Onder verdachte zijn voorwerpen inbeslaggenomen zoals vermeld op de beslaglijst in bijlage II.
Teruggave aan verdachte
De in de beslaglijst opgenomen goederen onder 1 tot en met 4, 6 en 8 tot en met 17 behoren aan verdachte toe en kunnen aan hem worden teruggegeven. Dat geldt dus ook voor de inbeslaggenomen horloges. Uit het dossier volgt niet immers dat deze horloges nep zijn of dat het bezit daarvan in strijd is met de wet of het algemeen belang. Er is dan ook geen aanleiding om die horloges te onttrekken aan het verkeer.
Onttrekking aan het verkeer
Nu de goederen onder 5, 7 en 18 zijn aangetroffen in het onderzoek naar het misdrijf waarvan verdachte wordt verdacht, terwijl zij kunnen dienen tot het begaan van een soortgelijk misdrijf/soortgelijke misdrijven en van zodanige aard zijn, dat het ongecontroleerde bezit daarvan in strijd is met de wet of het algemeen belang, worden deze voorwerpen onttrokken aan het verkeer.
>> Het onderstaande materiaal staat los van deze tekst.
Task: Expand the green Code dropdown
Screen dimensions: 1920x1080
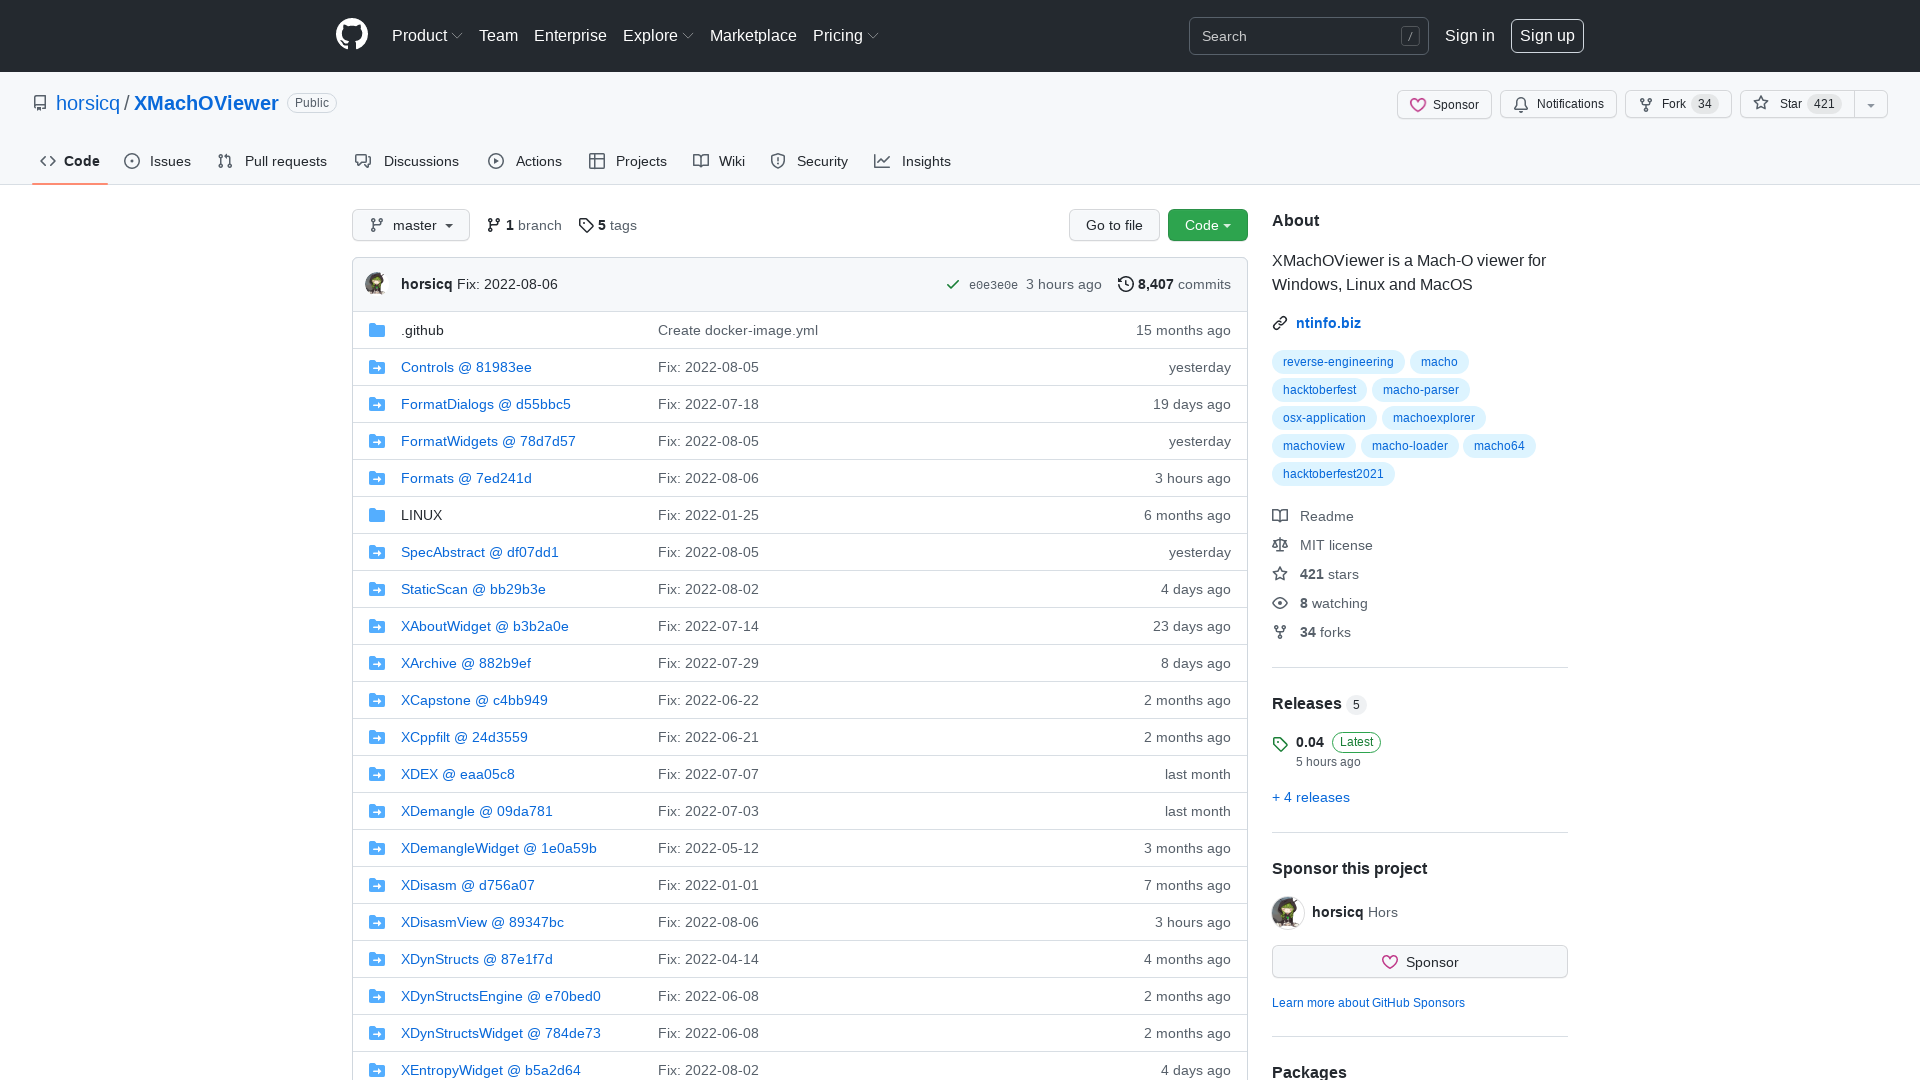Action: (x=1207, y=225)
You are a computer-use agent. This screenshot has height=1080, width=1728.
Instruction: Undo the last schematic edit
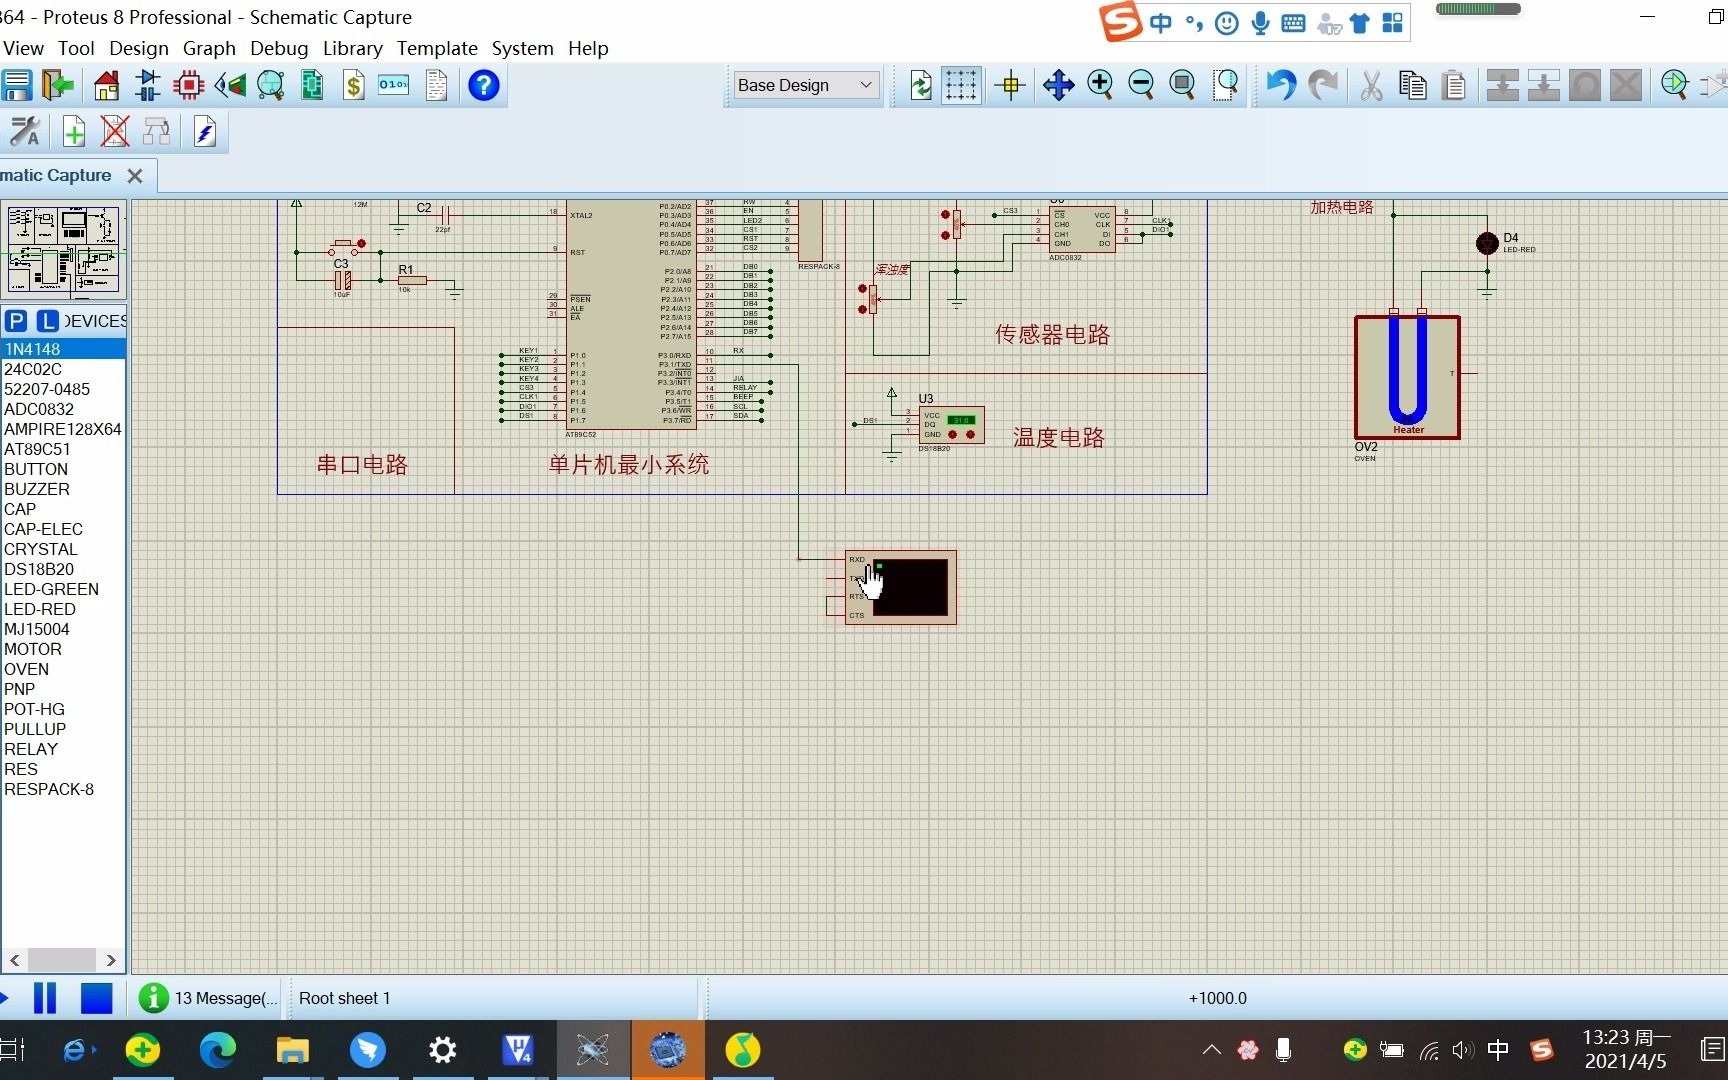click(x=1281, y=85)
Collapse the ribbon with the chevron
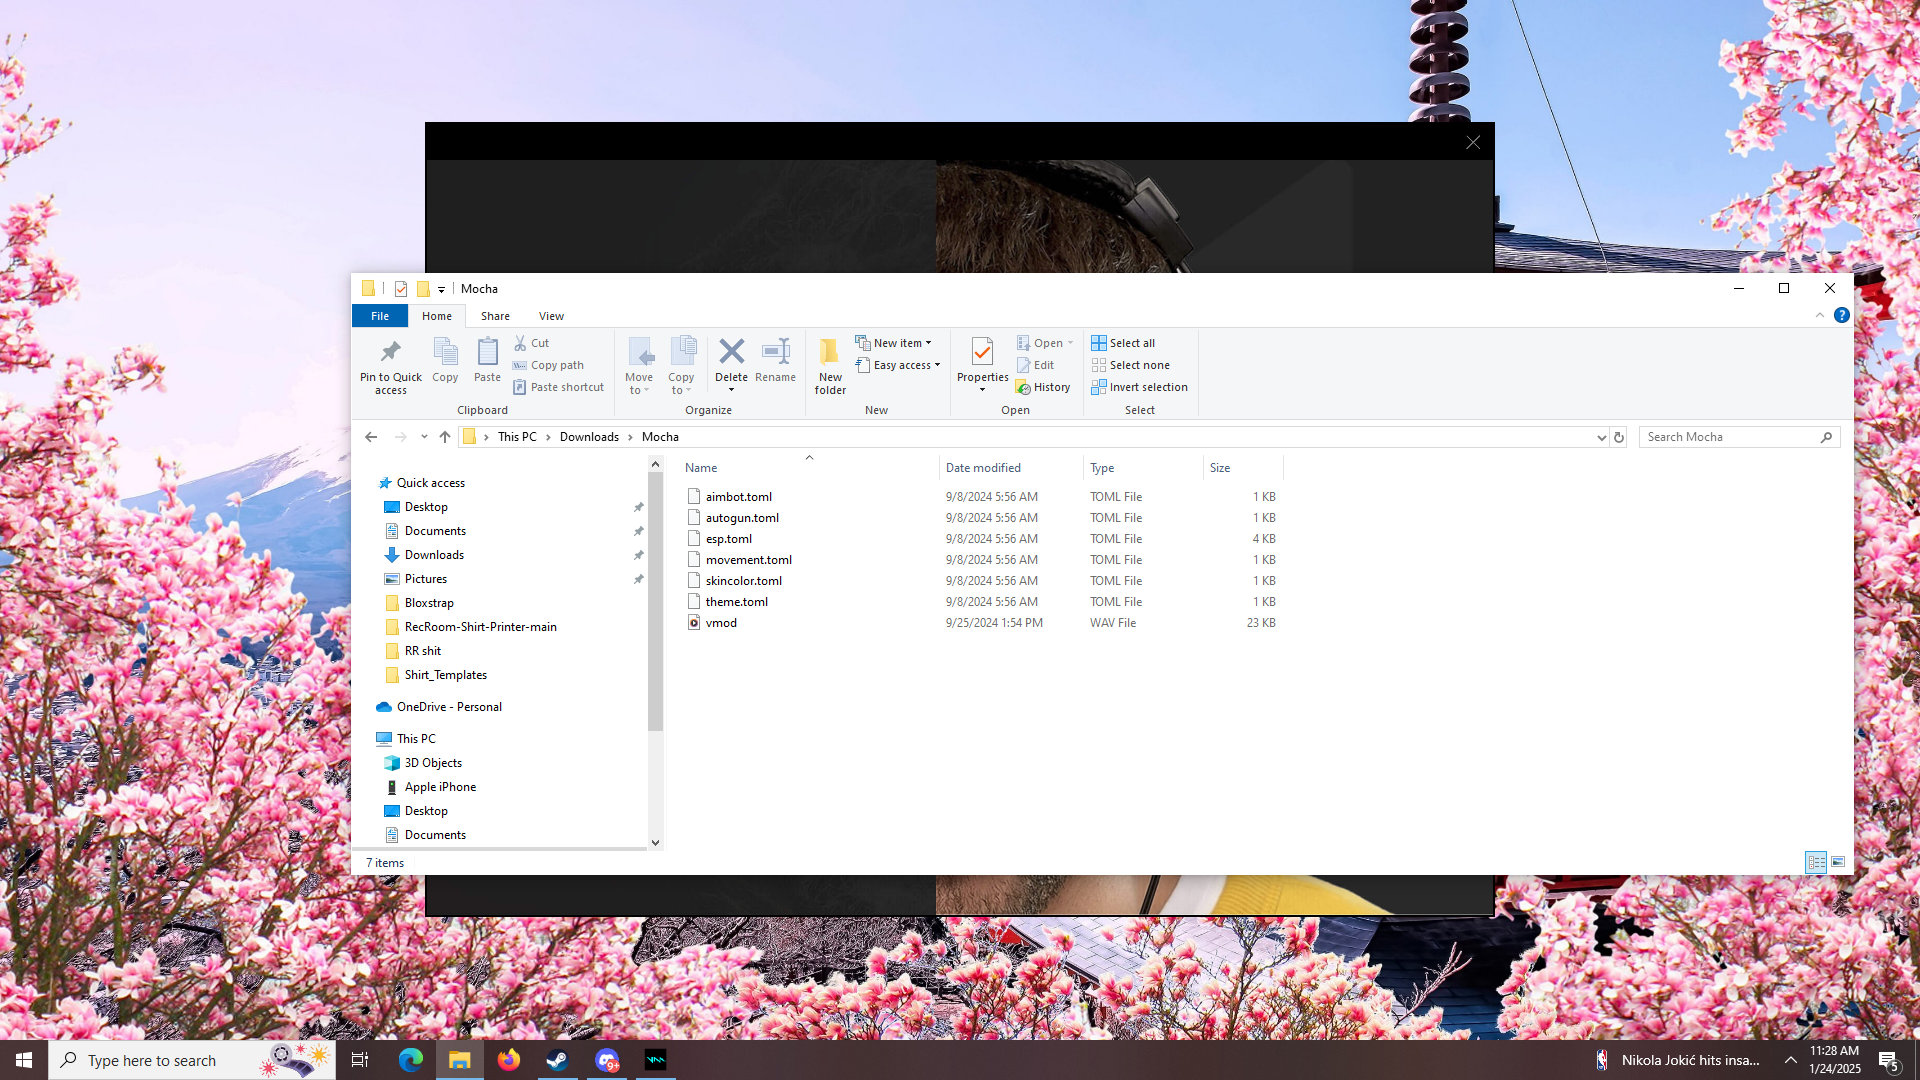1920x1080 pixels. (x=1819, y=315)
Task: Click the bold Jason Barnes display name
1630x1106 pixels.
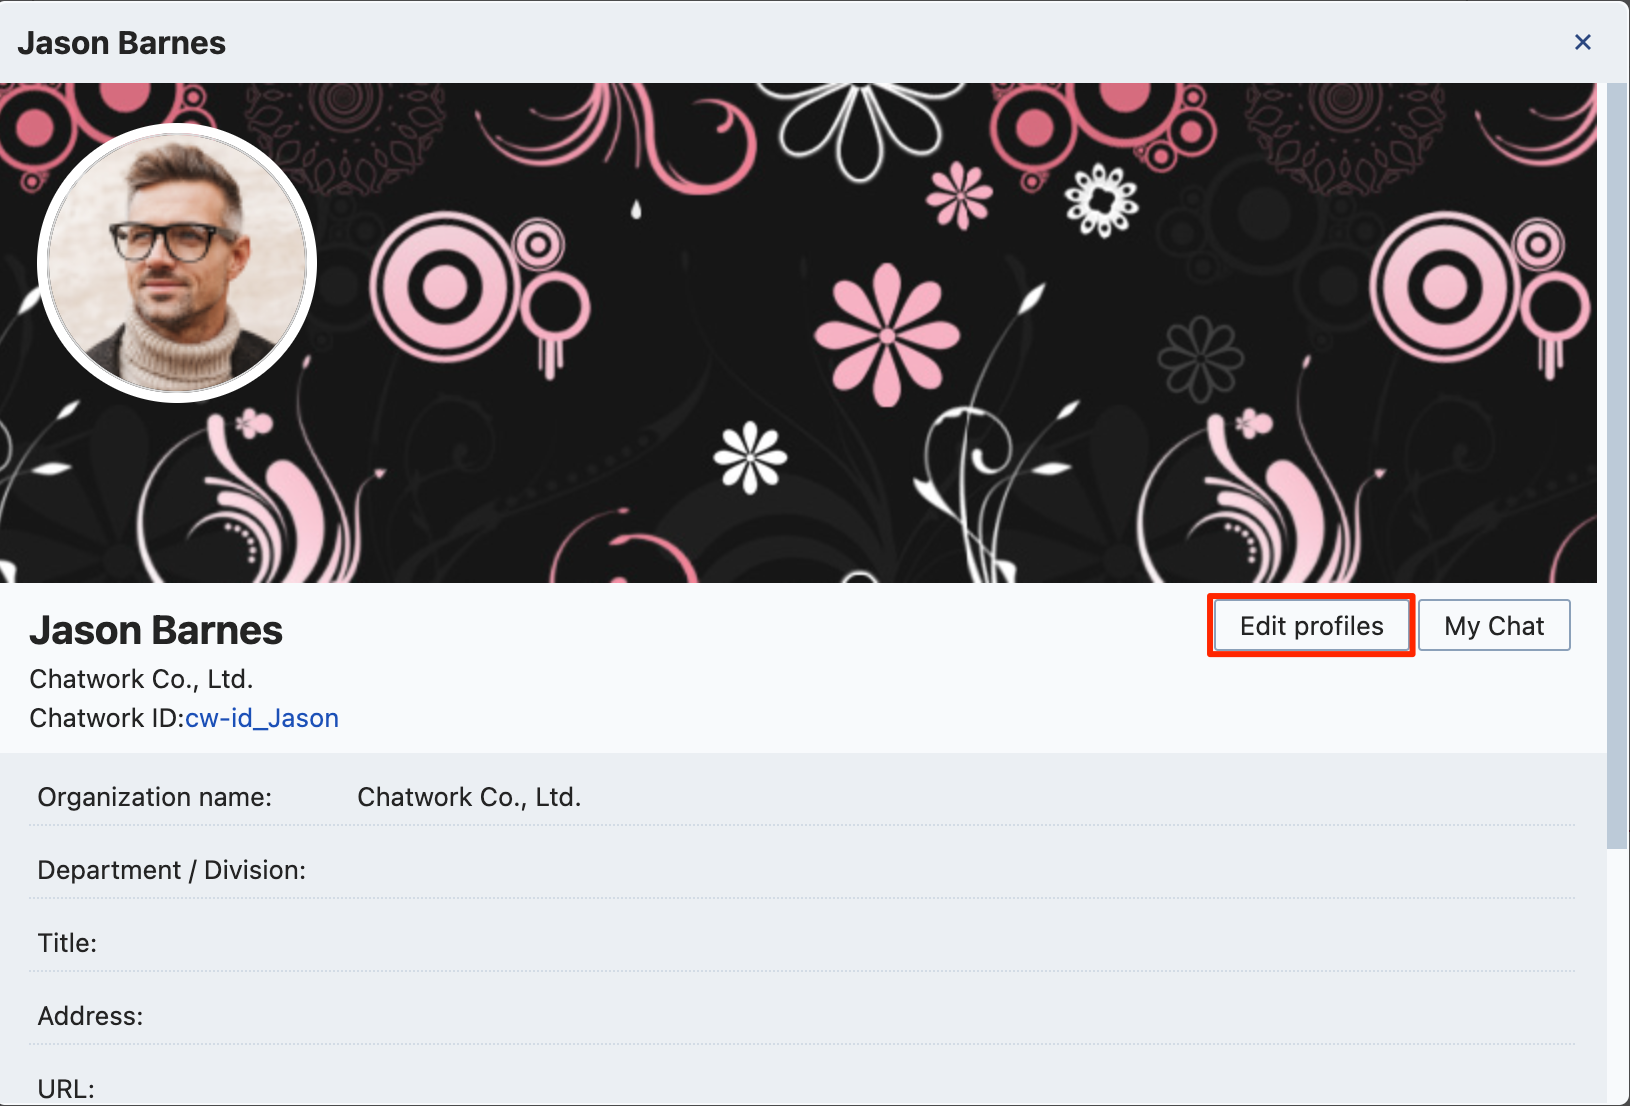Action: pos(156,630)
5.Toepasselijke wettelijke voorschriften

De op te leggen maatregel is gegrond op de artikelen 36b, 36c en 36d van het Wetboek van Strafrecht.

6.Beslissing

De rechtbank komt op grond van het voorgaande tot de volgende beslissing.
Verklaart het tenlastegelegde niet bewezen en spreekt verdachte daarvan vrij.
Gelast
de teruggave aan verdachtevan:
- de goederen op de beslaglijst onder 1 tot en met 4, 6 en 8 tot en met 17 met goednummers: 5773969, 5773978, 5773983, 5773987, 5774042, 5774076, 5774083, 5774081, 5774087, 5774093, 5774095, 5774101, 5774115, 5774119 en 5774131.
Gelast
de onttrekking aan het verkeervan:
- de goederen op de beslaglijst onder 5, 7 en 18 met goednummers: 5773995, 5774046 en 5775280.
Dit vonnis is gewezen door
mr. P.P.C.M. Waarts, voorzitter,
mrs. G.H. Marcus en A.F. van Hoorn, rechters,
in tegenwoordigheid van mr. M.N. Greeven, griffier,
en uitgesproken op de openbare terechtzitting van deze rechtbank van 19 december 2019.